GLW1608 : Scroggs Wood

Saturday 1st October 2016

I didn't know this was going to be a Great Little Walk when we pulled in to the Staveley Mill Yard for a late lunch at Wilf's before a short stroll.

However part way round we decided it should be, even if we had to return at a later date to enlarge or enhance it.  That is my excuse for the poor quality photos (phone not camera) and lack of initial description.

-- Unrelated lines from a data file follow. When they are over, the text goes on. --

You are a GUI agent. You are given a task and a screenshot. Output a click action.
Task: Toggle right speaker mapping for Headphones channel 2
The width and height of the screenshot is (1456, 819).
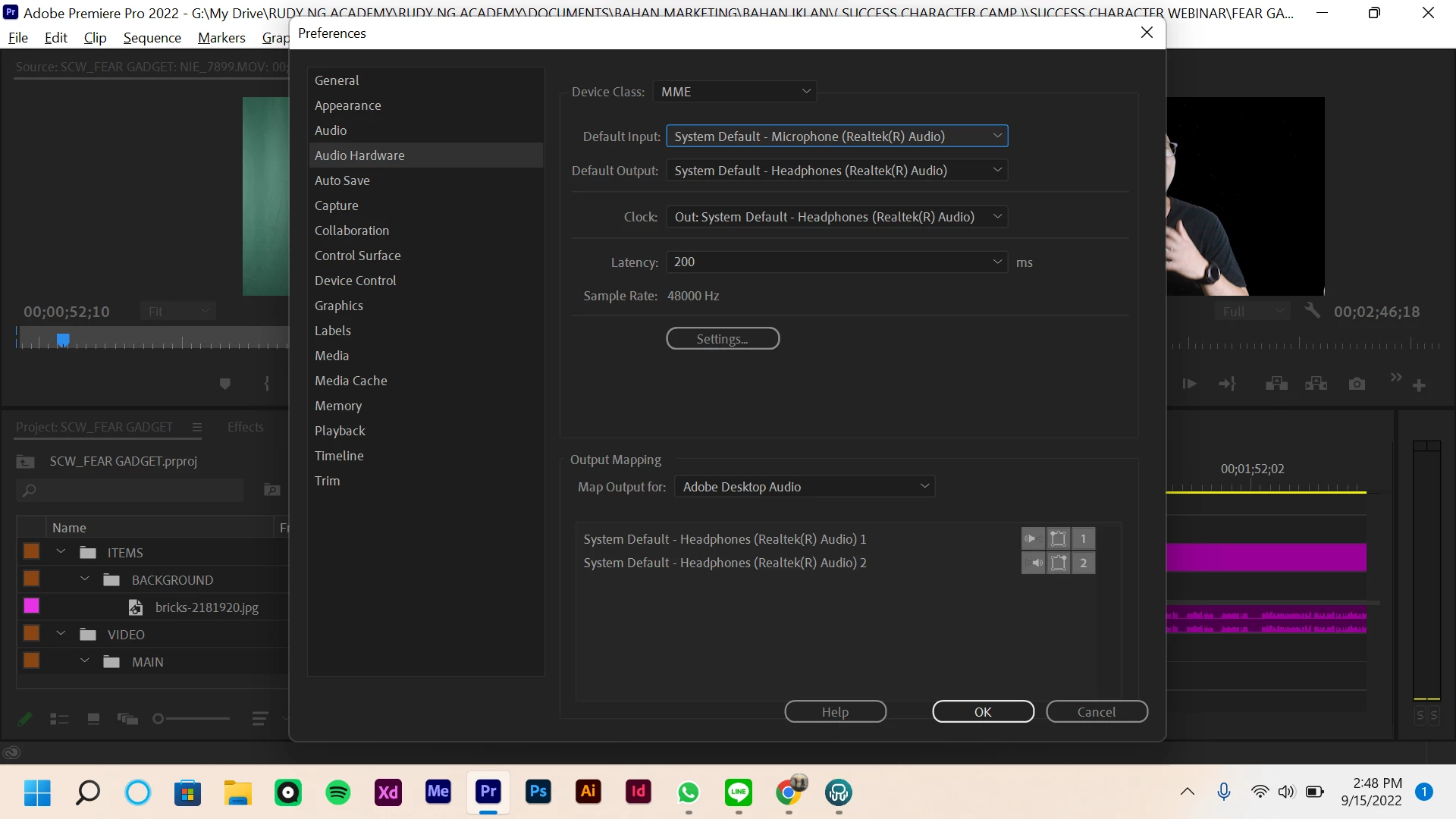(x=1032, y=563)
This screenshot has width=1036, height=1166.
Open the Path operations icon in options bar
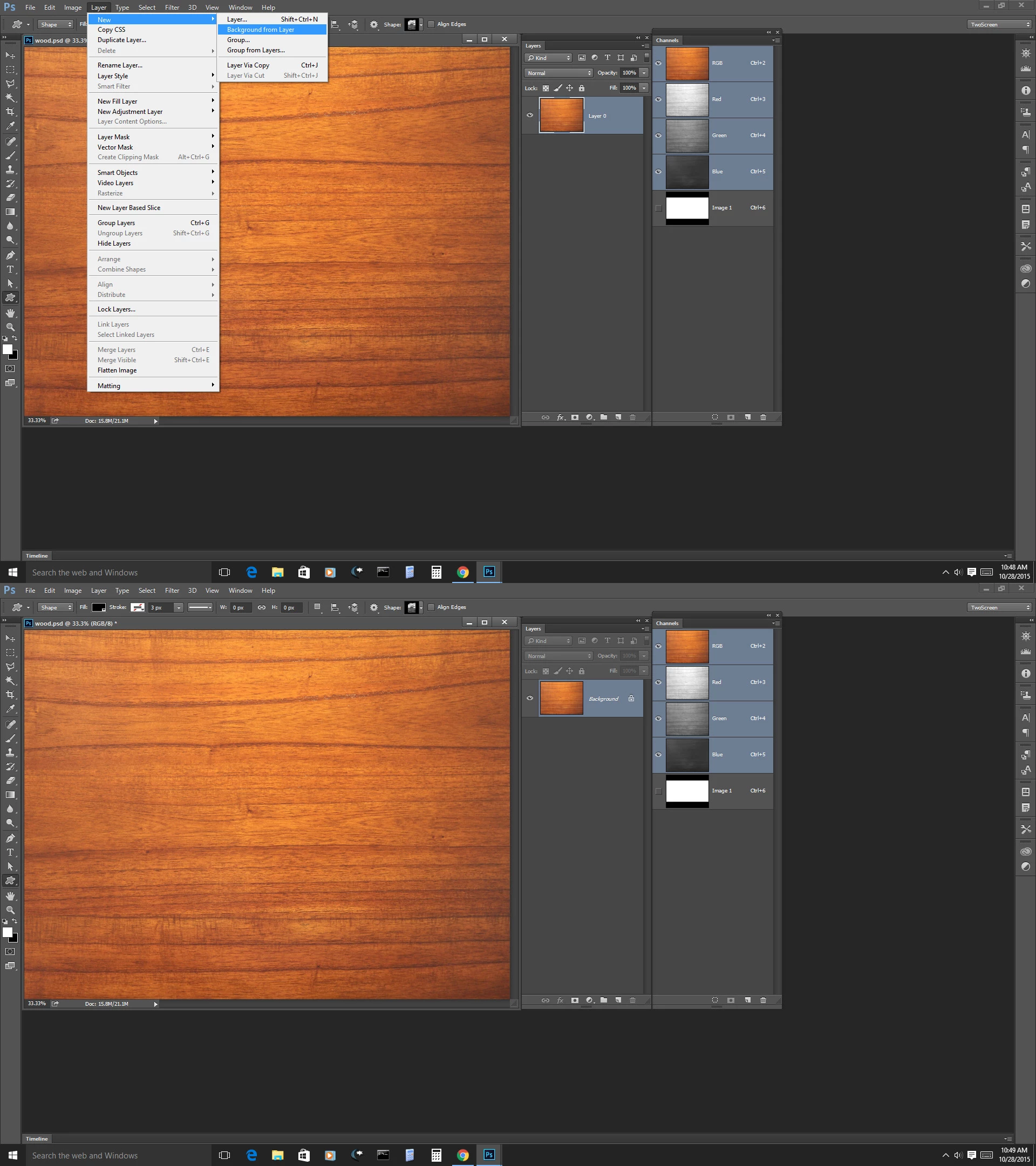pos(318,607)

Actually the tour of Scroggs Wood be better described as a Great Micro Walk.  We learned about it from Jamie who had discovered it with Alexi when they visited recently.  Coincidentally the Wood featured in the week's Westmorland Gazette although I didn't know that at the time.  It wasn't so much about the trail but the fact that National Trust want to sell the Wood. They reassured readers, however, that it would remain open to walkers.

Scroggs Wood

We left the Mill Yard at the south end, alongside the magnificent bowling green then crossed the River Kent using the Millennium Bridge.  The entrance to the wood is found by following the footpath that leads downstream then taking the left hand path at the fork.  At the road, head south towards Burneside but soon there is a fork where you turn left up a hill.  Shortly afterwards you will find the entrance to Craggy Wood.


The path up and round the wood is fairly obvious and offers good glimpses across the countryside towards the Kendal Area.

At the top is an open viewpoint looking North to Potter Fell.

The undulating path continues through the wood, alongside at one stage a rather steep drop into what might have been a quarry.  We found a small stone build structure, a bit like a petite survey point and couldn't work out what it was for.  Looking later at the map, I think it is in the area marked as Syphon Well so presumably it had something to do with water supply, perhaps to the rather large house below.

The path emerges at a field where there was no helpful sign to say go across rather than follow what looked like a footpath going in what looked like the logical direction.  

Once this confusion was resolved it was an easy stroll back down to the village made somewhat dramatic by the cloud formation.  Yes it had started to rain but not enough to dampen our spirits.

This would be a good walk to repeat perhaps in the Autumn after the fall of the leaves but before ice arrives and the risk of the fall of the person. It could easily be incorporated into a longer outing in this lovely area turning it truly into a Great Little Walk.